START STORED DATA

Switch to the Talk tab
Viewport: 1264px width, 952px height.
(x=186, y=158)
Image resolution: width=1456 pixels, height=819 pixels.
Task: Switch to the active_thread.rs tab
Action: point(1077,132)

END STORED DATA

• _WHAT YOU ARE ASKED TO DO_
Give the records above again in full, keeping every character unchanged.

• _OUTPUT OF THE TASK_
Switch to the Talk tab
Viewport: 1264px width, 952px height.
(x=186, y=158)
Image resolution: width=1456 pixels, height=819 pixels.
Task: Switch to the active_thread.rs tab
Action: point(1077,132)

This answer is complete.